**PROBLEMS**:
#1 Summarize the TabPFN text in two sentences.
#2 Carry the TabPFN text on from its final line.

1. Core Approach: Unsupervised → Supervised

Key Insight

All three unsupervised tasks leverage the pre-trained TabPFN by converting unsupervised problems into supervised learning problems.

The Main Pattern

# Unsupervised: Work with unlabeled data X

# TabPFN Solution: Treat features as labels!
X_input = X[:, conditioning_features]  # Some features as inputs
y_target = X[:, target_feature]        # One feature as "label"

model.fit(X_input, y_target)  # Standard supervised learning!

Example:

  • Original data: [Age, Income, Credit] (no labels)
  • Reframe: Use [Age, Income] to predict Credit
  • Learn: P(Credit | Age, Income) via supervised learning

Core Engine: density_() Function

The shared workhorse for all three tasks:

def density_(X_predict, X_fit, conditional_idx, column_idx):
    """
    Converts unsupervised → supervised.
    Learns: P(feature_column | features_conditional)
    """
    # 1. Extract features
    X_train = X_fit[:, conditional_idx]  # Input features
    y_train = X_fit[:, column_idx]       # Target feature

    # 2. Select model (classifier vs regressor)
    model = tabpfn_clf if categorical else tabpfn_reg

    # 3. Fit and return
    model.fit(X_train, y_train)
    return model, X_test, y_test

This function is called repeatedly with different feature combinations, building up the solution through multiple supervised problems!

2. TabPFN Regression Architecture

The Surprising Truth: Regression = 50-Class Classification

TabPFN doesn’t do traditional regression. Instead, it performs classification over discretized value ranges.

How It Works

Step 1: Discretize Target Range into 50 Bins

Target range [100K, 500K] → 50 equal bins
Bin 0:  [100K, 108K]
Bin 1:  [108K, 116K]
...
Bin 49: [492K, 500K]

Step 2: Train as 50-Way Classifier

  • Convert continuous values to bin indices (class labels)
  • Train with cross-entropy loss (standard classification)
  • Output: Probabilities over 50 bins

Step 3: Two-Stage Sampling

Stage 1: Sample which bin (categorical sampling from probabilities)
         e.g., Bin 2 selected with 50% probability

Stage 2: Sample value uniformly within bin
         e.g., uniform(5.0, 7.5) → 6.2

Key Properties

Property Value Notes
Number of bins 50 (typical) Fixed in architecture
Bin ranges Dynamic Adapt to dataset
Output Probability distribution Uncertainty quantification
Loss Cross-entropy Classification loss

Advantages: Uncertainty quantification, multi-modal distributions, transformer-friendly Trade-off: Discretization error (±half bin width) vs. uncertainty

Task 1: Imputation

Goal

Fill missing values (NaN) in datasets.

**STORED DATA**:
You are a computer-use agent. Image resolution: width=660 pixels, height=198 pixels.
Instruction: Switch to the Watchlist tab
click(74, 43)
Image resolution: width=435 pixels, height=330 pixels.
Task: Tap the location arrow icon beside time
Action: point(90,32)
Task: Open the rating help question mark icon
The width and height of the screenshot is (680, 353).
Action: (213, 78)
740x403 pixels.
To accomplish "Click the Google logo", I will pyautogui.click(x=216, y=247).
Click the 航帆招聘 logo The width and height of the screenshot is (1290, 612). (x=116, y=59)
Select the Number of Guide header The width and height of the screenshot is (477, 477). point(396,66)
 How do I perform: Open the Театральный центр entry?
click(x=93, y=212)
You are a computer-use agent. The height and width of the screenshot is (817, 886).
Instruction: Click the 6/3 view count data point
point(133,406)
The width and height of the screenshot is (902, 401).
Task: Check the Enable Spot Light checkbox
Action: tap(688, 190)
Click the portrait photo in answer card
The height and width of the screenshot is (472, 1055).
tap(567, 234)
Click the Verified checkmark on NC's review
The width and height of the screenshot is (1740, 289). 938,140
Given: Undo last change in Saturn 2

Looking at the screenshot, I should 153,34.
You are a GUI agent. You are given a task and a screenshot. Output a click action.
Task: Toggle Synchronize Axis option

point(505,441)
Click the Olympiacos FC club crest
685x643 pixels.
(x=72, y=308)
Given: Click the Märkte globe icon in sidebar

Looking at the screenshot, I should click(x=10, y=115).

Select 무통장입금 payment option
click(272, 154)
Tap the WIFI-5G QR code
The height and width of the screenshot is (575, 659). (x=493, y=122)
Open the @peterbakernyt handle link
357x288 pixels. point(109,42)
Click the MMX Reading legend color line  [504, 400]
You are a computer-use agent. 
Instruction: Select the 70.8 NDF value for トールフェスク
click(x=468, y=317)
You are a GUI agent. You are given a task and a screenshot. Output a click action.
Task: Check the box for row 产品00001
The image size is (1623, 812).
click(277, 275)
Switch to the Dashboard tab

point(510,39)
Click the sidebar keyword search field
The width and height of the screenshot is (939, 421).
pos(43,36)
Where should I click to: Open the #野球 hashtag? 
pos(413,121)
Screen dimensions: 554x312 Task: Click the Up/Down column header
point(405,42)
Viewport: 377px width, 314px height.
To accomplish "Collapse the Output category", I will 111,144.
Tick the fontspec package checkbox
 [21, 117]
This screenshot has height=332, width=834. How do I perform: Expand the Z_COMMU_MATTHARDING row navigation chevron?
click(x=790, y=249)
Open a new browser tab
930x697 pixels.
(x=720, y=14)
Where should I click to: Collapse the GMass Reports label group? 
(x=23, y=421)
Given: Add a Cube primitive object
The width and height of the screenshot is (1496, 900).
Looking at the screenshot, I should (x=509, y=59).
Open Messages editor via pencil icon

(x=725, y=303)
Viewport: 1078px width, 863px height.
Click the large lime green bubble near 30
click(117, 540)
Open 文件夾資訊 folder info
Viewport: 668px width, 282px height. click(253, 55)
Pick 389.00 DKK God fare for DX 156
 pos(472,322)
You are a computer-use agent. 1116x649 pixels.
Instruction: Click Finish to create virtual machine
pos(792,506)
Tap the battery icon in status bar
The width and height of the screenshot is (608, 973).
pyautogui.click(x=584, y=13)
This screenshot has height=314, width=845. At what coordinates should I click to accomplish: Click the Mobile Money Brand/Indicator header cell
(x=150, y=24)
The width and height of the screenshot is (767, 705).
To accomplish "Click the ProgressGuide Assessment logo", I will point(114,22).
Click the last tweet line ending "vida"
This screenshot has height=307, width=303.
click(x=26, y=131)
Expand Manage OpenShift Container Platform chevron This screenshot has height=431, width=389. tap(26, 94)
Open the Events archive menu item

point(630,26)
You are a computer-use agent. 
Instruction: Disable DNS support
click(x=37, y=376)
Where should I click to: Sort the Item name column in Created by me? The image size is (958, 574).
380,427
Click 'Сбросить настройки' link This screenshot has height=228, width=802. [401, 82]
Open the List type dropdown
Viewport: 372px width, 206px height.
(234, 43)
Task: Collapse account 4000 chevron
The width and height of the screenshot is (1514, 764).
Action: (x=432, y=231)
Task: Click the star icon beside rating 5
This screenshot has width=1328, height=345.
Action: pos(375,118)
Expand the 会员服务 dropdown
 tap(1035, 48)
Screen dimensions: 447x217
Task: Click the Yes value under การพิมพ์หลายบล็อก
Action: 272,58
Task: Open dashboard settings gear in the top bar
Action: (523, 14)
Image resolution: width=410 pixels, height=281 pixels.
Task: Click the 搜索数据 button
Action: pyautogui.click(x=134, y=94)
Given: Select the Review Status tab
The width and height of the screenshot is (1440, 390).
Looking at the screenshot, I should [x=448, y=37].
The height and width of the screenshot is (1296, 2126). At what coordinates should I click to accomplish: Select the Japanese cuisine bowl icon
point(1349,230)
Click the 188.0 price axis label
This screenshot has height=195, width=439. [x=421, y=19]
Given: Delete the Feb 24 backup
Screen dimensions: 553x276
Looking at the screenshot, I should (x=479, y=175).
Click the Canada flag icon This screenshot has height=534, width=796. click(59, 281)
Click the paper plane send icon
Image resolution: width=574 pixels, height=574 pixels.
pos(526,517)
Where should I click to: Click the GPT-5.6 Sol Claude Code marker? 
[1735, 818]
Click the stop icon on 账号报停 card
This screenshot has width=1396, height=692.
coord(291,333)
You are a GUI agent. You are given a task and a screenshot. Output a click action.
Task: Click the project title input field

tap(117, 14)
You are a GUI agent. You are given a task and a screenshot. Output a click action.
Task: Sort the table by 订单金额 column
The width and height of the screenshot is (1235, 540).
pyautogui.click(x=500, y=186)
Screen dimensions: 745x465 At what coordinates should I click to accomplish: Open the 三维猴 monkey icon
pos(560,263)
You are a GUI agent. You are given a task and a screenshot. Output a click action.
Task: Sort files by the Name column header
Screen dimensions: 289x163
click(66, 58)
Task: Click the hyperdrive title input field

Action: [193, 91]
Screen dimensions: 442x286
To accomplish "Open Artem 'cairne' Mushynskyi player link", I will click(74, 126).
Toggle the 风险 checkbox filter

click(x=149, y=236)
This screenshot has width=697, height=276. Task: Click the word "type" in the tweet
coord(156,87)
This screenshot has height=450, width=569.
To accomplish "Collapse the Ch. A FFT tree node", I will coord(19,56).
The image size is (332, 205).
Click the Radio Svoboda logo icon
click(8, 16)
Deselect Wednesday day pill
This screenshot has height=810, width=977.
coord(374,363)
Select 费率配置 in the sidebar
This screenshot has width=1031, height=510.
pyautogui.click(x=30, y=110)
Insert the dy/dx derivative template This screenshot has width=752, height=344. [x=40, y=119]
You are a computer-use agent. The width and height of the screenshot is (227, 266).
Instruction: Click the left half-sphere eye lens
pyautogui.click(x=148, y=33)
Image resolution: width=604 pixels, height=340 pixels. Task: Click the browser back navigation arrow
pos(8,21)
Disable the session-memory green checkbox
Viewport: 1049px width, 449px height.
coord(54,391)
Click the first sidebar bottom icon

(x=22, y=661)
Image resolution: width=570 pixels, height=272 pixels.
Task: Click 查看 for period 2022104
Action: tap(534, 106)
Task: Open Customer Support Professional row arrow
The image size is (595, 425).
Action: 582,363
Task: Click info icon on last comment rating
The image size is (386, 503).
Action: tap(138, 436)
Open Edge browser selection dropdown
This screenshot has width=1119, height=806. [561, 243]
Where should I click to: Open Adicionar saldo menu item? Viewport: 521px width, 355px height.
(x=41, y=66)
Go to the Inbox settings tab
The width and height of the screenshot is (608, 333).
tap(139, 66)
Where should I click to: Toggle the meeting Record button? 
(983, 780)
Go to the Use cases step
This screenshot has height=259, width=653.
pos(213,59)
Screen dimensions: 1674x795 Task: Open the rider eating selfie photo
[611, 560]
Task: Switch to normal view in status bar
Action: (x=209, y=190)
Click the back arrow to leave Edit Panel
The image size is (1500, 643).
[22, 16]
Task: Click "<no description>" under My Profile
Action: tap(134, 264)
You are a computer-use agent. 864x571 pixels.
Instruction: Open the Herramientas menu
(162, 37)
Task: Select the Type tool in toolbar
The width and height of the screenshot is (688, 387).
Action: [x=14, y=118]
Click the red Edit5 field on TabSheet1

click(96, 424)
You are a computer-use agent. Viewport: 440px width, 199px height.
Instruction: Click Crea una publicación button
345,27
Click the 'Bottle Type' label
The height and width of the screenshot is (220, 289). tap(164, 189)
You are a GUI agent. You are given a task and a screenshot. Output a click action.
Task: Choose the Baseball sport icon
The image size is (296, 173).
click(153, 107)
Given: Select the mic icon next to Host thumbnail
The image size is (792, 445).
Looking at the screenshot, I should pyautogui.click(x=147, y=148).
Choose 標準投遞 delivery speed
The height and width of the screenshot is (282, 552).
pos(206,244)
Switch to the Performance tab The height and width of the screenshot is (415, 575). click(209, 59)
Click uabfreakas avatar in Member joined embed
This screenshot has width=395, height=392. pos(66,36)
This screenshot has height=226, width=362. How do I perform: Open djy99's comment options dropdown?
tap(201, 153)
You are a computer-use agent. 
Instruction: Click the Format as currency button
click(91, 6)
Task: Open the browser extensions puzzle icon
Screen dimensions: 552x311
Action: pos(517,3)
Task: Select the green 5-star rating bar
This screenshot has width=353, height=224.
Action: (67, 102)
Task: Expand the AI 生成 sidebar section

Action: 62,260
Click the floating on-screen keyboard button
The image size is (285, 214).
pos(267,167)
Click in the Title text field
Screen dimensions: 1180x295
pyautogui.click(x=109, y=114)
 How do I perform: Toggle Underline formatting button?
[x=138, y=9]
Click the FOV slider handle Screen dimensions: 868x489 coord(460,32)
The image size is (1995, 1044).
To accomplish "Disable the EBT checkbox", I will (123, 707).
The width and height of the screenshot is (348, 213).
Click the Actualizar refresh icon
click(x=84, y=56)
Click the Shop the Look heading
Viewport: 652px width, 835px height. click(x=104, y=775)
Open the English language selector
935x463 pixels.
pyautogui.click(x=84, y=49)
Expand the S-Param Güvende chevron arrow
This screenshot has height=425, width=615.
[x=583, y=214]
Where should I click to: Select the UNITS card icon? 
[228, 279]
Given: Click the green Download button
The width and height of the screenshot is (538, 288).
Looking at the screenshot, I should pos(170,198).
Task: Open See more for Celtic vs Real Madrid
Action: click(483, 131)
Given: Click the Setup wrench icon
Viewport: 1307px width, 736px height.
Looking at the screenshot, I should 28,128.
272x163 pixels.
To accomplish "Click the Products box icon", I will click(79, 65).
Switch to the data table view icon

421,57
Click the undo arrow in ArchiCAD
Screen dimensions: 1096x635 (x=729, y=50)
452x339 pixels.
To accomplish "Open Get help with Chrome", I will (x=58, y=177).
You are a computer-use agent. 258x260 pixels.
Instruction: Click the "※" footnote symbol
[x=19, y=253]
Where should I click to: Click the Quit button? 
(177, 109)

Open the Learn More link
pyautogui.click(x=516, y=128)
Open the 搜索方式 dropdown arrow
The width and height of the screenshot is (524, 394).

**RESPONSE LIST**:
#1 The TabPFN text explains that all three unsupervised tasks turn unlabeled data into supervised problems by treating one feature as the label and others as inputs, with a shared density_() function fitting a classifier or regressor for each feature combination. It also states that TabPFN performs regression as classification over 50 bins: it outputs probabilities across the bins, samples a bin, and then samples a value uniformly within that bin.

#2
Strategy

Use all available features to predict each missing feature, processing column-by-column with row filtering.

Key Steps

  1. Identify columns with NaN - Find which features have missing values
  2. For each column with NaN:
    • Condition on ALL other features (maximize information)
    • Filter rows: Only process rows that have NaN in this specific column
    • Generate multiple permutations of conditioning features
    • Average predictions across permutations
    • Sample values (low temperature = deterministic)
    • Fill NaN positions in this column
  3. Move to next column and repeat

Example with Row Filtering

Input Data:
  Row 0: [25, NaN, 750]  ← Has NaN in column 1
  Row 1: [30, 60K, NaN]  ← Has NaN in column 2
  Row 2: [35, 70K, 800]  ← Complete, no NaN

Process Column 1 (Income):
  - Filter: Only Row 0 has NaN in column 1
  - Condition on: [Age=25, Credit=750] (all other features)
  - Predict: Income ≈ 52K
  - Fill: Row 0, Column 1 = 52K

Process Column 2 (Credit):
  - Filter: Only Row 1 has NaN in column 2
  - Condition on: [Age=30, Income=60K] (all other features)
  - Predict: Credit ≈ 745
  - Fill: Row 1, Column 2 = 745

Result:
  Row 0: [25, 52K, 750]  ✓ Imputed
  Row 1: [30, 60K, 745]  ✓ Imputed
  Row 2: [35, 70K, 800]  ✓ Unchanged

Key Characteristics

  • Column-wise processing: Iterate through columns with NaN
  • Row filtering: Only predict for rows with NaN in current column
  • Conditioning: Use ALL other features (maximum information)
  • Temperature: 0.000000001 (deterministic “best guess”)
  • Efficiency: Skip rows without missing values in current column

Task 2: Synthetic Data Generation

Goal

Generate realistic new samples from scratch.

Strategy

Sequential (autoregressive) generation: Generate features one-by-one, conditioning only on previously generated features.

Key Steps

  1. Start with all-NaN matrix
  2. Generate features sequentially (left to right)
  3. Each feature conditions on ONLY previous features
  4. Sample with higher temperature (diverse results)

How to Generate the First Feature?

Special case: The first feature has no previous features to condition on.

Solution: Learn the marginal distribution P(X₀)

  • Fit TabPFN with random noise as input and first feature as target
  • Model learns to ignore the meaningless input
  • Effectively learns: “What values does this feature typically take?”
  • Sample from this learned marginal distribution
Training: model.fit(random_noise, X_train[:, 0])
→ Learns P(Age) from training data

Prediction: model.predict(random_noise_test)
→ Samples Age values following training distribution

Example

Initial:  [NaN, NaN, NaN]

Step 1 - First Feature (Age):
  - No conditioning (no previous features)
  - Learn P(Age) using random noise as input
  - Sample: Age = 27
  Result:   [27, NaN, NaN]

Step 2 - Second Feature (Income):
  - Condition on: Age=27
  - Learn P(Income | Age=27)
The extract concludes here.